Do diagnostic and health care experiences relate to what parents think of their child's autism? An analysis from the Survey of Pathways to Diagnosis and Services

The Survey of Pathways to Diagnosis and Services (“Pathways”) is the largest national survey on the health care and diagnostic history of children with special health care needs (CSHCN) who have been identified as having (or having had) autism spectrum disorder, intellectual disability, and/or developmental delay. Pathways is a follow-up survey to the 2009-2010 National Survey of Children with Special Health Care Needs, and was conducted by the National Center for Health Statistics using the State and Local Area Integrated Telephone Survey mechanism, and co-led by NIH's National Institute of Mental Health. Over 4,000 parents of CSHCN aged 6-17 years and with at least one of these developmental conditions were interviewed via telephone.

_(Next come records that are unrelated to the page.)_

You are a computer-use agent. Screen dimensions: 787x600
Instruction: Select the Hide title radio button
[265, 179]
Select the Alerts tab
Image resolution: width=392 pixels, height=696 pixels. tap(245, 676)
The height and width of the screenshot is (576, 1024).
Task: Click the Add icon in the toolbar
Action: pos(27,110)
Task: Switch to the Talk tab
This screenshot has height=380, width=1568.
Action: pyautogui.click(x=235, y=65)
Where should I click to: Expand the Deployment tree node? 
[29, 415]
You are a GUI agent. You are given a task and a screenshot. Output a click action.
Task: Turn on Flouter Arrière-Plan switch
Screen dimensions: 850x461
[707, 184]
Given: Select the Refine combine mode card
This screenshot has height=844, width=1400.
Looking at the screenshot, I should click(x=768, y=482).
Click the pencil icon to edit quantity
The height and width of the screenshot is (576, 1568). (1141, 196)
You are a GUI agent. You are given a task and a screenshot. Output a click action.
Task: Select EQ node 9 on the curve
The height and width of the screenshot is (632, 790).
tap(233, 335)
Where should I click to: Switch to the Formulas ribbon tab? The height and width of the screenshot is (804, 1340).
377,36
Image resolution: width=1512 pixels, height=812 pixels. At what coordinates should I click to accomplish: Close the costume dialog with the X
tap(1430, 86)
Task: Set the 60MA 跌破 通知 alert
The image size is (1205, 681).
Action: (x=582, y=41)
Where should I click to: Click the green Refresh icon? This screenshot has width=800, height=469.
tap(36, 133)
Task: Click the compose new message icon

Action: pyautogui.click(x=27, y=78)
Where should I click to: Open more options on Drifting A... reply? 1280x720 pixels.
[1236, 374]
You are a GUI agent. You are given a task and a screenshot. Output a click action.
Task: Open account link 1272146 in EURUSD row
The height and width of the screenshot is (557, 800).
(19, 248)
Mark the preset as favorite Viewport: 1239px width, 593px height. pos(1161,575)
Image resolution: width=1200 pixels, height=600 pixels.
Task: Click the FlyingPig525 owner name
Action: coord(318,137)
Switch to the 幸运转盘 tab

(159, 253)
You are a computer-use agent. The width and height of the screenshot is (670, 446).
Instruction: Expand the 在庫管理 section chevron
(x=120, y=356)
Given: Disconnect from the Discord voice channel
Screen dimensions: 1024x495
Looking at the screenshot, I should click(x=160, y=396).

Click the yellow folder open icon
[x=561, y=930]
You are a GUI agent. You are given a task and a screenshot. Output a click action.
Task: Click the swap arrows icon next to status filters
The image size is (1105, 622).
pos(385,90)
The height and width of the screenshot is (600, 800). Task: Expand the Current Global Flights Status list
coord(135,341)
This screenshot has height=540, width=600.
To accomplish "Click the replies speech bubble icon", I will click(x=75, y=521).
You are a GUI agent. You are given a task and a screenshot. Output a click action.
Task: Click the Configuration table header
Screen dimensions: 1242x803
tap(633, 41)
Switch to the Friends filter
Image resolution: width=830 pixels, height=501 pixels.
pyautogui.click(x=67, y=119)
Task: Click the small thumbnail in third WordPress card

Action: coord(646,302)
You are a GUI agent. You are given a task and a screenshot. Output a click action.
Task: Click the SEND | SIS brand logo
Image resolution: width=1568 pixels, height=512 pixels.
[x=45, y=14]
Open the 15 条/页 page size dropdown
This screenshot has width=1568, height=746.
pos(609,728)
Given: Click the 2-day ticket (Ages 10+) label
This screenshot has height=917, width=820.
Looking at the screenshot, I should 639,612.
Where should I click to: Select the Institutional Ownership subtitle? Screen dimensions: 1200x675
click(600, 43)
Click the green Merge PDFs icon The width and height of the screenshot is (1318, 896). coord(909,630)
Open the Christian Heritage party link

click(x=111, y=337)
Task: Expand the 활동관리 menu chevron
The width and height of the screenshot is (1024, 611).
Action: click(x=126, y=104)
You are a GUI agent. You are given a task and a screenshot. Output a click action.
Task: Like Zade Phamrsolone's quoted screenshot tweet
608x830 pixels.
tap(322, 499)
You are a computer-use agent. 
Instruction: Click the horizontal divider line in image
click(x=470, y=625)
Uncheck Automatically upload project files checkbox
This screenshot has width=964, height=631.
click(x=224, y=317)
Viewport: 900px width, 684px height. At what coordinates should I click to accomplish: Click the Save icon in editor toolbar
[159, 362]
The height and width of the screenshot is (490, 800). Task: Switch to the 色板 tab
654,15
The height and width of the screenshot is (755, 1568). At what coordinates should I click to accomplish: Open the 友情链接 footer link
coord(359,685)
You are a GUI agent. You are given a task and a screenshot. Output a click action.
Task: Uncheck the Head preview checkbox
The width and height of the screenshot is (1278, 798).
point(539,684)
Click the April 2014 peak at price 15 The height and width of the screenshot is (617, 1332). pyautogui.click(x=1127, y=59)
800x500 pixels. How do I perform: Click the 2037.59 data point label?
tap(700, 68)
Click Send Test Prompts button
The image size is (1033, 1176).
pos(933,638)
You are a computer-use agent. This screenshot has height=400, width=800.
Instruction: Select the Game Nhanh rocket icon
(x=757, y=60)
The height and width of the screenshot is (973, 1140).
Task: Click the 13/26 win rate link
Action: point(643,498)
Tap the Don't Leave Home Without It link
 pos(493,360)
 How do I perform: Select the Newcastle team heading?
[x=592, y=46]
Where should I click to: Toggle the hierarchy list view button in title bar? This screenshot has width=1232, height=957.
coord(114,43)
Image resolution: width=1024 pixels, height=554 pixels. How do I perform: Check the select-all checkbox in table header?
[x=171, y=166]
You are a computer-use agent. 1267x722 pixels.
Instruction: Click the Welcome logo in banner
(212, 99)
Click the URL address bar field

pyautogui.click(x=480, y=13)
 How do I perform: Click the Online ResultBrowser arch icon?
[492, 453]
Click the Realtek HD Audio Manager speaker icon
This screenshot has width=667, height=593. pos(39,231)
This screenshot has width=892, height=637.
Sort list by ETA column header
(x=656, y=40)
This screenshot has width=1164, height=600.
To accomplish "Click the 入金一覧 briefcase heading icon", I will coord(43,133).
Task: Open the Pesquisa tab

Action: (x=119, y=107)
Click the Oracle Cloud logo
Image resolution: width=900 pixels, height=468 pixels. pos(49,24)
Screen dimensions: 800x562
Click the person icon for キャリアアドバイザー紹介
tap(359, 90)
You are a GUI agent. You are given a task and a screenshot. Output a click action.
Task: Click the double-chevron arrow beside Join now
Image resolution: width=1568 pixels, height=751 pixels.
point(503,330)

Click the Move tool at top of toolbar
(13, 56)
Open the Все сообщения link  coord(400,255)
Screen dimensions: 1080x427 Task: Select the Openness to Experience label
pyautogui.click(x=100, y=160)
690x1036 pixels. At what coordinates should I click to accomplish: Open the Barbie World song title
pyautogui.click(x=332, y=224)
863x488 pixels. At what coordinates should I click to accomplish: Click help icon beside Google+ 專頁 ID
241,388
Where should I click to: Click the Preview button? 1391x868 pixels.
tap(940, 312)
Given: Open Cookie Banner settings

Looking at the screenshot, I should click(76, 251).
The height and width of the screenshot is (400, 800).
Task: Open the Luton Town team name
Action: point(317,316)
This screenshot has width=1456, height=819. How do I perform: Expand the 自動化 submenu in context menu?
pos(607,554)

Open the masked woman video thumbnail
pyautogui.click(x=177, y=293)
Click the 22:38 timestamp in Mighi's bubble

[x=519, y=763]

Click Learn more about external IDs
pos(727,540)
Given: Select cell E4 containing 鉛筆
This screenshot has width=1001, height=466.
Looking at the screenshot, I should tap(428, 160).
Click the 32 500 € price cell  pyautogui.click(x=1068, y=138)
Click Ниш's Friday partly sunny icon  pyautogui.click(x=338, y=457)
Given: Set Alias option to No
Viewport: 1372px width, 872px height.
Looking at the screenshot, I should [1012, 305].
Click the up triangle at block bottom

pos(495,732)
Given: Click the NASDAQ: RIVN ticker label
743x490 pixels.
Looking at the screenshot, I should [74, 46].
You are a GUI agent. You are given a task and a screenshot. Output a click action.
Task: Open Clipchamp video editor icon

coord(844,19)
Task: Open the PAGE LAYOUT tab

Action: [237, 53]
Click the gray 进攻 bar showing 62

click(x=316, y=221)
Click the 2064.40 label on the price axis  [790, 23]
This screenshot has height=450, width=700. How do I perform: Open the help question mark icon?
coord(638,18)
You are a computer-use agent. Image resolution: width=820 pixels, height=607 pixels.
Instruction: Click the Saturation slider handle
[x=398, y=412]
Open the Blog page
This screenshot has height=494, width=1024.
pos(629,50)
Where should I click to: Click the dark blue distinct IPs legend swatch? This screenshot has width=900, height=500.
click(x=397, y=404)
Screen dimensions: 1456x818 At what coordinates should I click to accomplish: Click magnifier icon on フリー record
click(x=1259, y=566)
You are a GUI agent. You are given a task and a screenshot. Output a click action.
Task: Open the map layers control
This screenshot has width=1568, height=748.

This analysis focuses on children who currently have autism (n=1422); and it examines how their diagnostic experience, frequency of service use, and types of services used relate to various parental perceptions of their child's conditions, controlling for socio-economic and demographic characteristics. Measures of diagnostic experience include the type of health care provider who diagnosed the condition, and whether any health care provider told the parent that the child did not have autism. Measures of parent perception examined in this study include whether the parent believes their child's problems can be prevented or decreased with treatment, what causes the condition, and how the parent feels when they think about their child's condition. This presentation will be useful to health care providers and program coordinators/staff who work with families that have children with autism.